All of the key elements set out above are subject to the more detailed
regulations and provisions set out in the Restructuring Agreement and related
documents.
The implementation of the Restructuring is conditional upon a number of
conditions to the satisfaction of the Senior Finance Parties and the Ad Hoc
Group, including (i) approval by a duly convened bondholders' meeting in each of
DOFSUB07, DOFSUB08 and DOFSUB09, (ii) approval from the Norwegian Financial
Supervisory Authority (Norwegian: Finanstilsynet) of the listing prospectus in
respect of the new shares to be issued as part of the equity issues and
confirmation that the shares to be issued will be listed on the Oslo Stock
Exchange when the prospectus is published, (iii) the general meeting of DOF
resolving to carry out a preparatory capital reduction, a consolidation of
shares, the equity issues to holders of conversion liabilities as described
above and the election of new directors, (iv) agreement on long form
documentation with relevant stakeholders, (v) the approval by certain secured
finance providers and a joint venture partner, (vi) the consent by Banco
Nacional de Desenvolvimento Ecônomico e Social, and (vii) certain other
customary conditions precedent.
It is a requirement under the Restructuring Agreement that the Restructuring is
implemented by 31 October 2022, with a possibility for extensions to be agreed
by requisite majorities of stakeholders if required.

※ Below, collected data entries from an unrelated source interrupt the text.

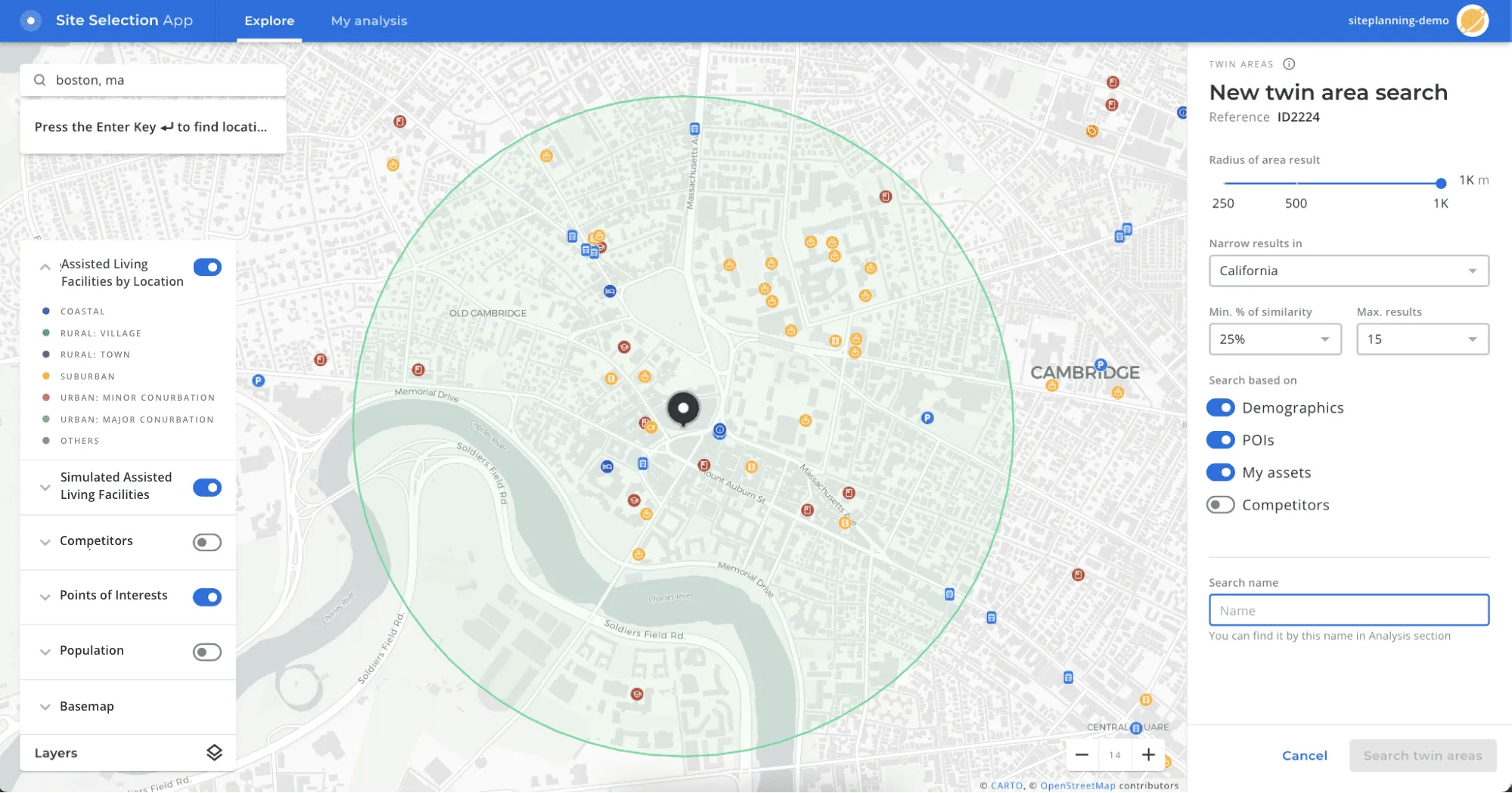Click the search magnifier icon
The width and height of the screenshot is (1512, 793).
tap(39, 79)
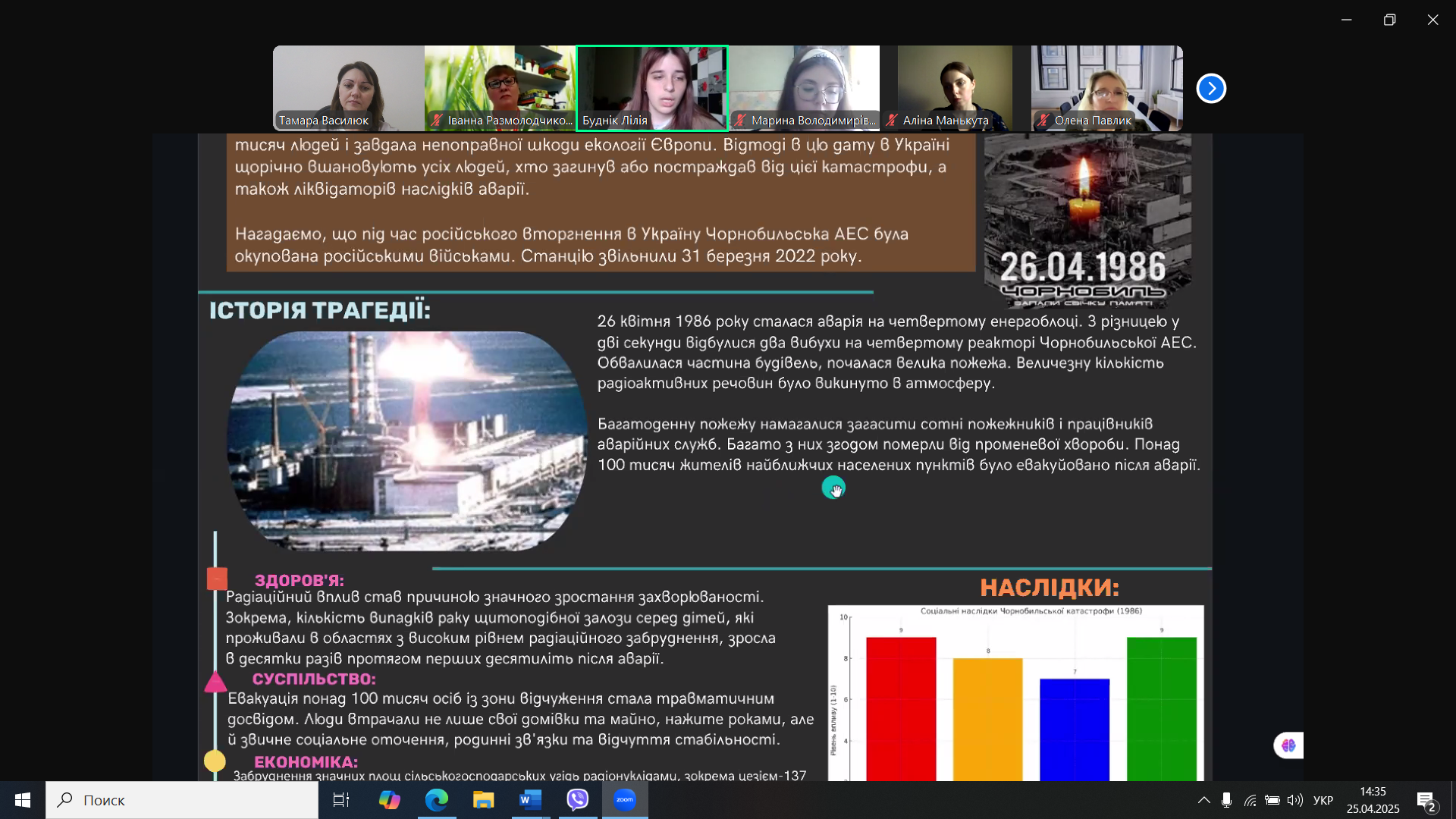Open the volume speaker control
The width and height of the screenshot is (1456, 819).
[1294, 800]
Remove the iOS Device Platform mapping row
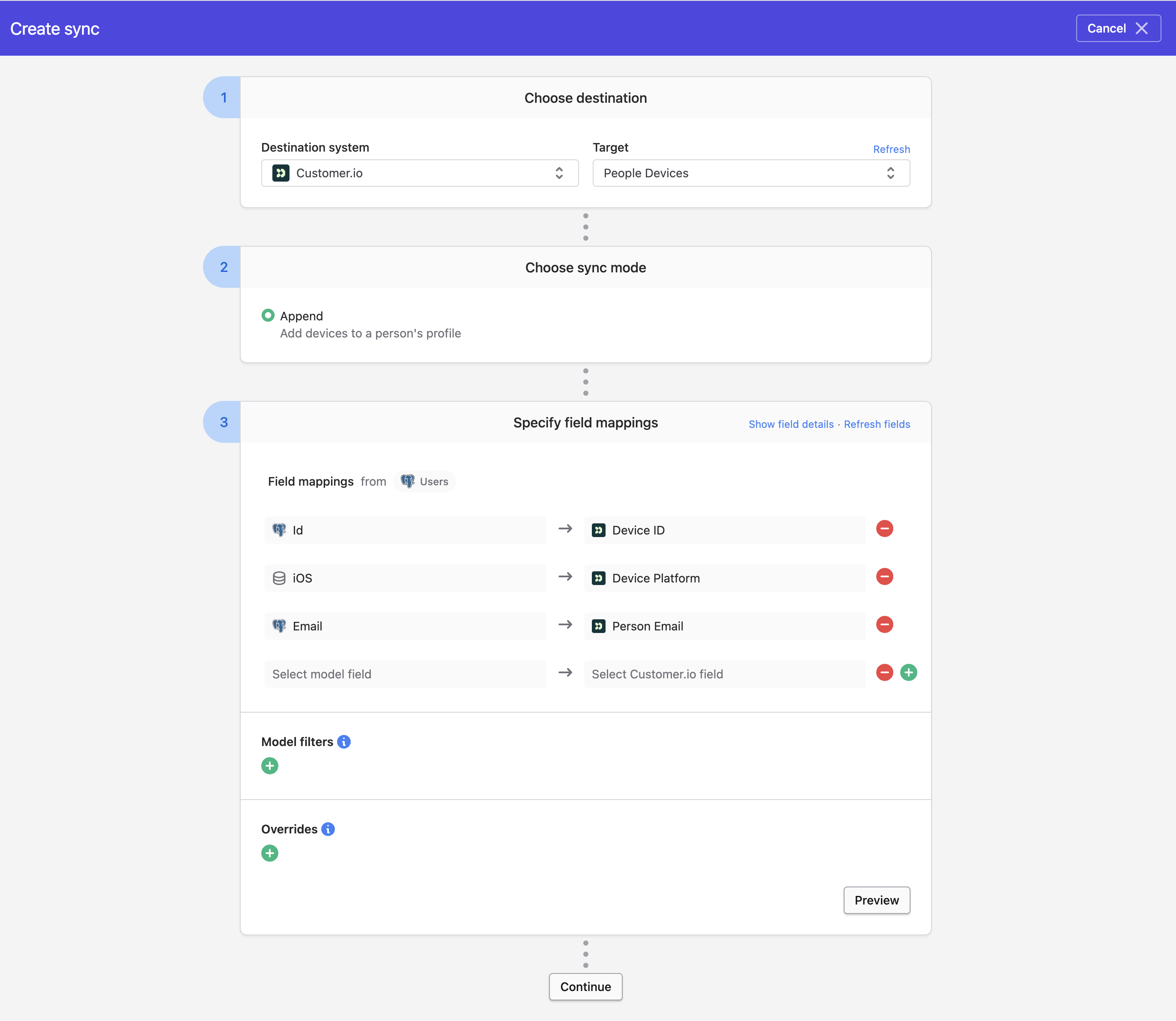 (884, 576)
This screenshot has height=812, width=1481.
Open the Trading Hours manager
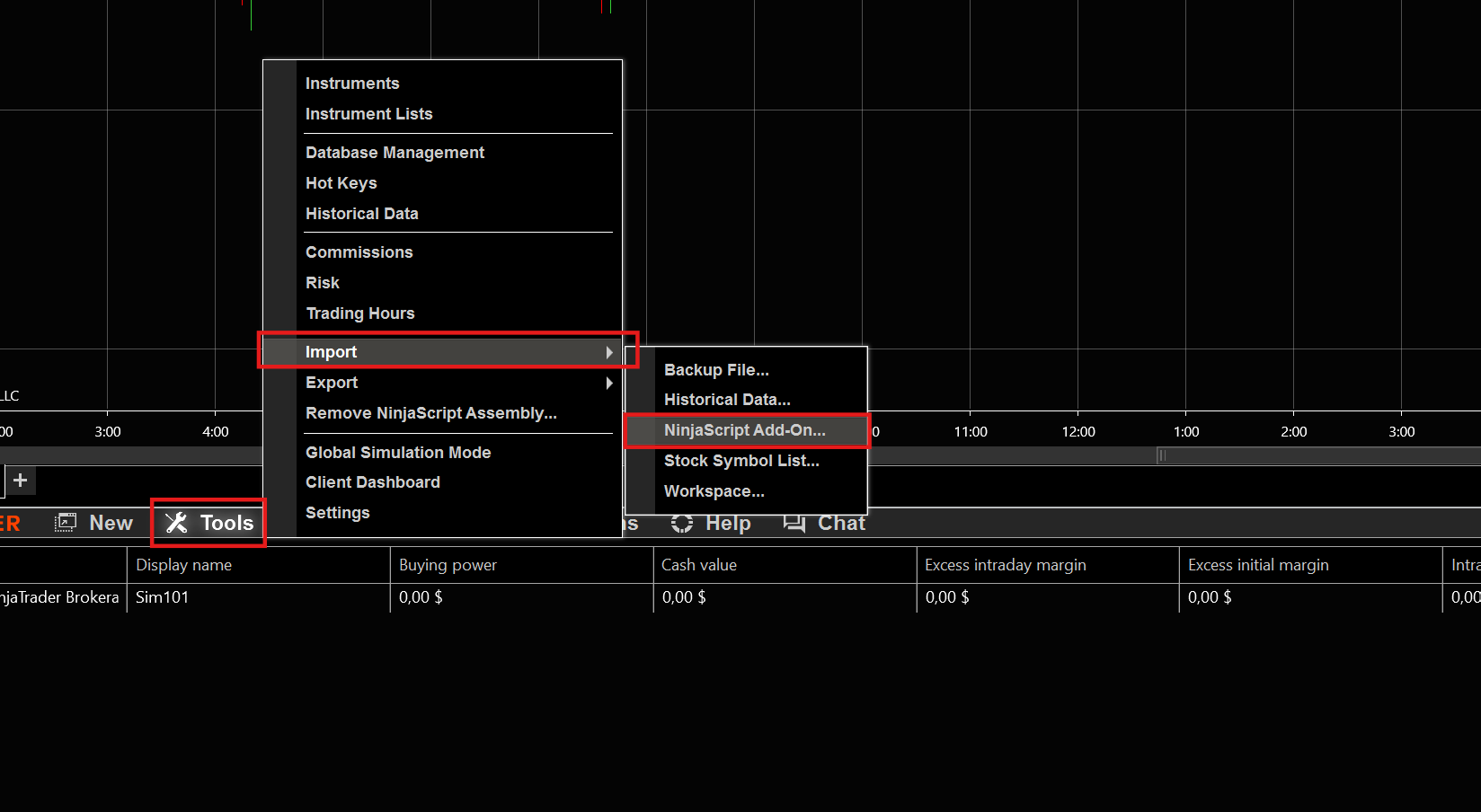click(x=359, y=313)
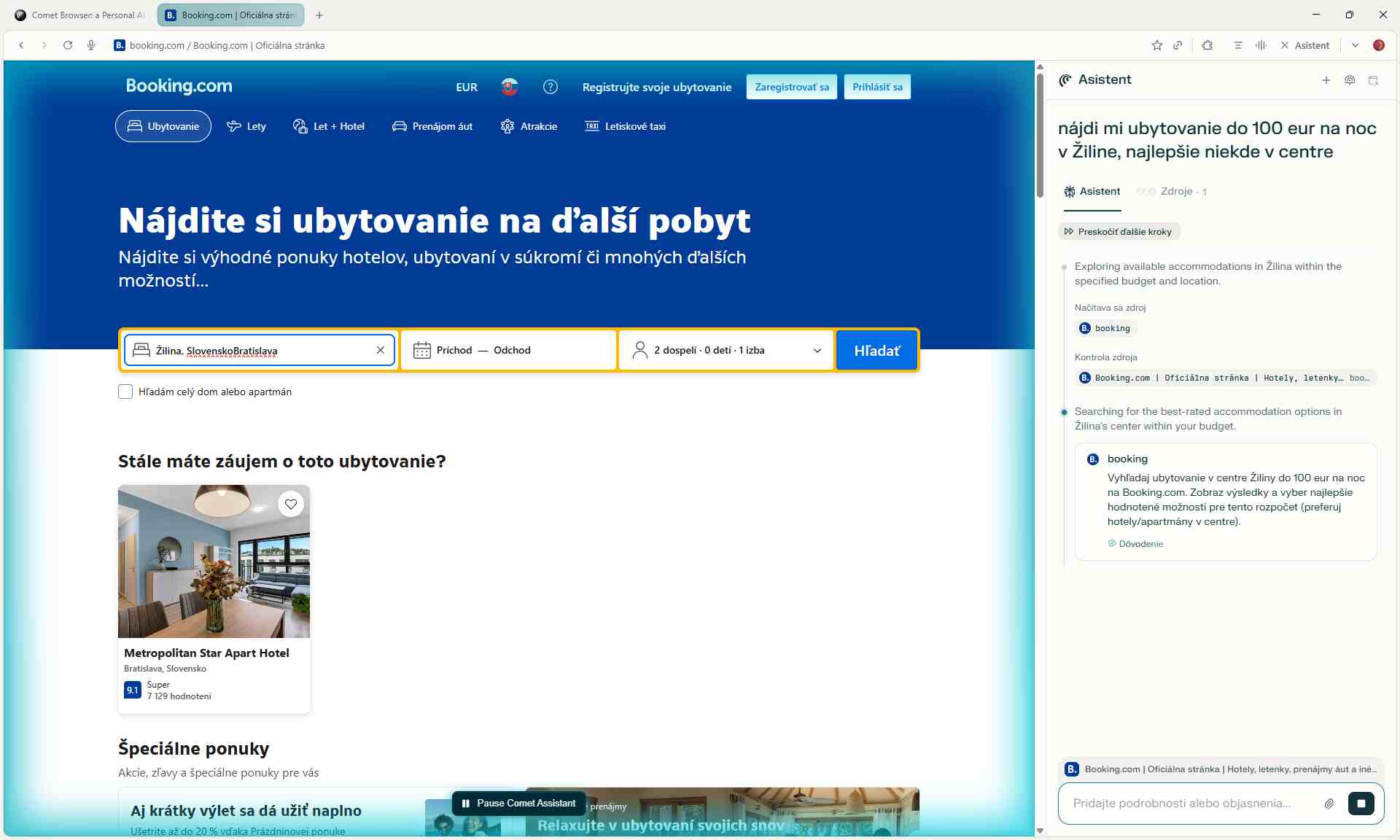1400x840 pixels.
Task: Click the Slovak flag language icon
Action: pyautogui.click(x=509, y=88)
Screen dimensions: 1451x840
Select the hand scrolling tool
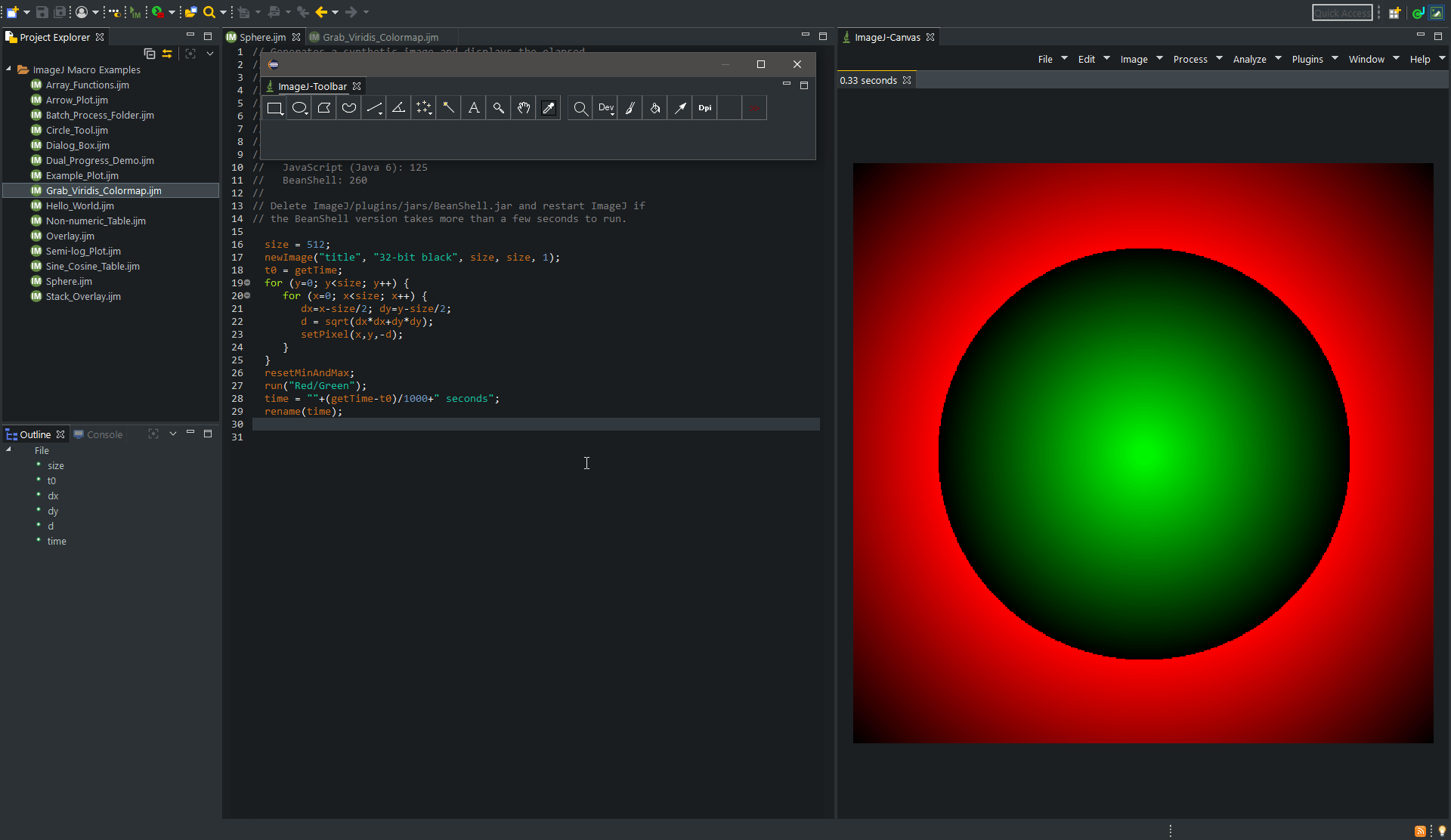pyautogui.click(x=523, y=107)
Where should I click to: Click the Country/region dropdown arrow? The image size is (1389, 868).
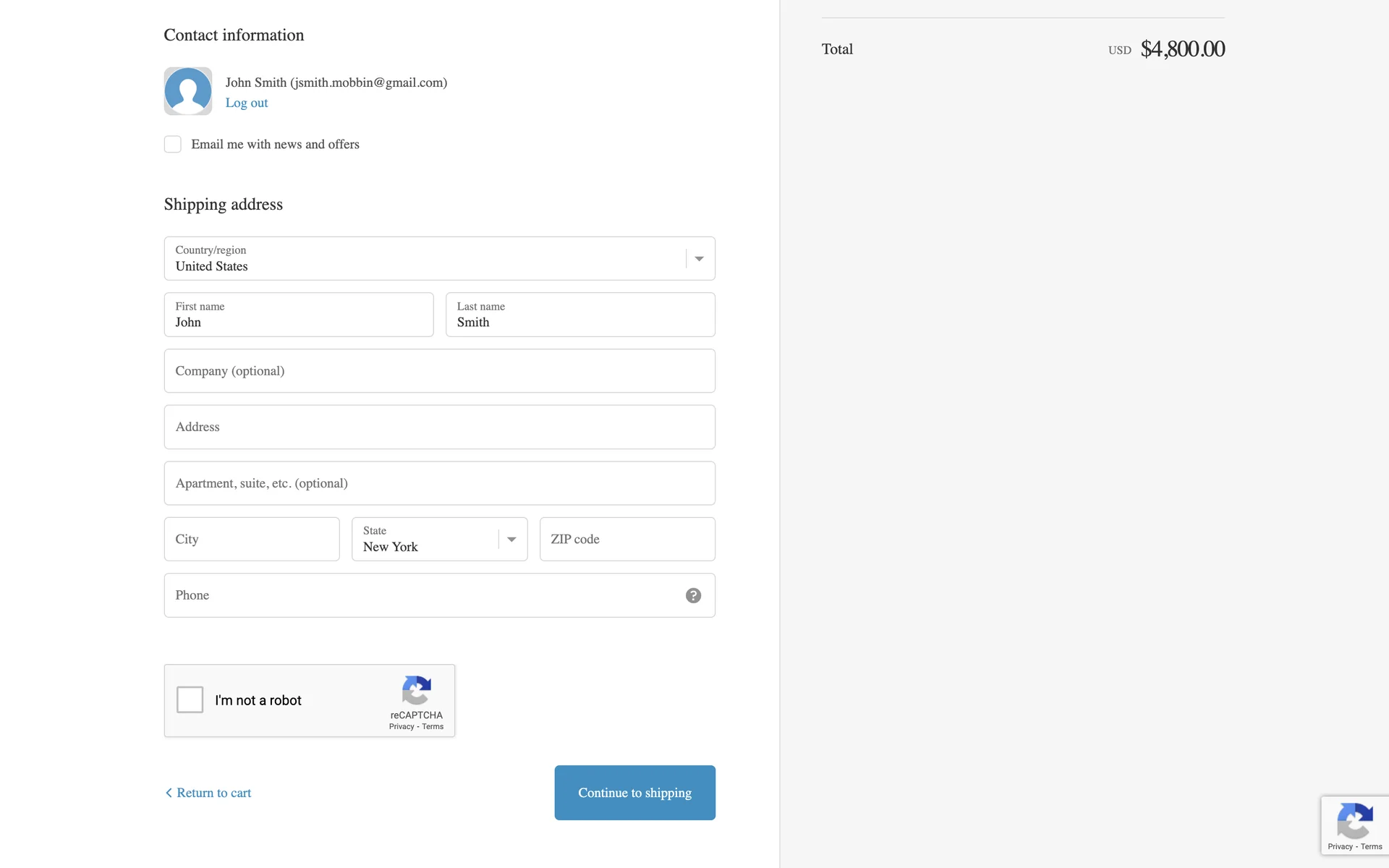[x=699, y=259]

Subject to completion of certain preparatory steps, and in accordance with the
terms of the Restructuring Agreement, DOF will issue a notice convening an
extraordinary general meeting of its shareholders and DOF Subsea will issue
summons in respect of the bondholders' meetings in each of DOFSUB07, DOFSUB08
and DOFSUB09. Provided that the requisite majorities at such meetings grant the
necessary consents and approvals for the Restructuring, completion is expected
to take place within Q3 2022.
In the event that the requisite majorities at such meetings do not grant the
necessary consents and approval, the Restructuring Agreement requires its
parties to negotiate in good faith and seek to agree alternative implementation
steps to implement the Restructuring.
All liabilities of the Group towards the Group's secured lenders and bondholders
in DOF Subsea's bond issues will continue to be subject to standstill
arrangements up to completion of the Restructuring. The Restructuring Agreement
includes suspension provisions (which, inter alia, relate to the suspension of
debt service on affected liabilities, restrictions on enforcement actions and
undertakings by the members of the Group during the implementation period),
which shall apply as an integrated part of the Restructuring Agreement in
replacement of the existing standstill arrangements with the Group's secured
lenders. The existing standstill arrangement with the bondholders in DOF
Subsea's bond issues will continue, unless terminated earlier, by extension as
approved under the previous bond summons.
For further information, please contact:
CEO Mons Aase, tel. +47 91 66 10 12
CFO Hilde Drønen, tel. +47 91 66 10 09
This information is subject to the disclosure requirements pursuant to section 5
-12 of the Norwegian Securities Trading Act.
With a multi-national workforce of about 3,800 personnel, DOF ASA is an
international group of companies which owns and operates a fleet of modern
offshore/subsea vessels, and engineering capacity to service both the offshore
and subsea market. With 40 years in the offshore business, the group has a
strong position in terms of experience, innovation, product range, technology
and capacity.
DOF's core businesses are vessel ownership, vessel management, project
management, engineering, vessel operations, survey, remote intervention and
diving operations primarily for the oil and gas sector. From PSV charter to
Subsea engineering, DOF offers a full spectrum of top quality offshore services
to facilitate an ever-growing and demanding industry.
The company's main operation centers and business units are located in Norway,
the UK, the USA, Singapore, Brazil, Argentina, Canada, Angola, and Australia.
DOF ASA is listed on the Oslo Exchange since 1997.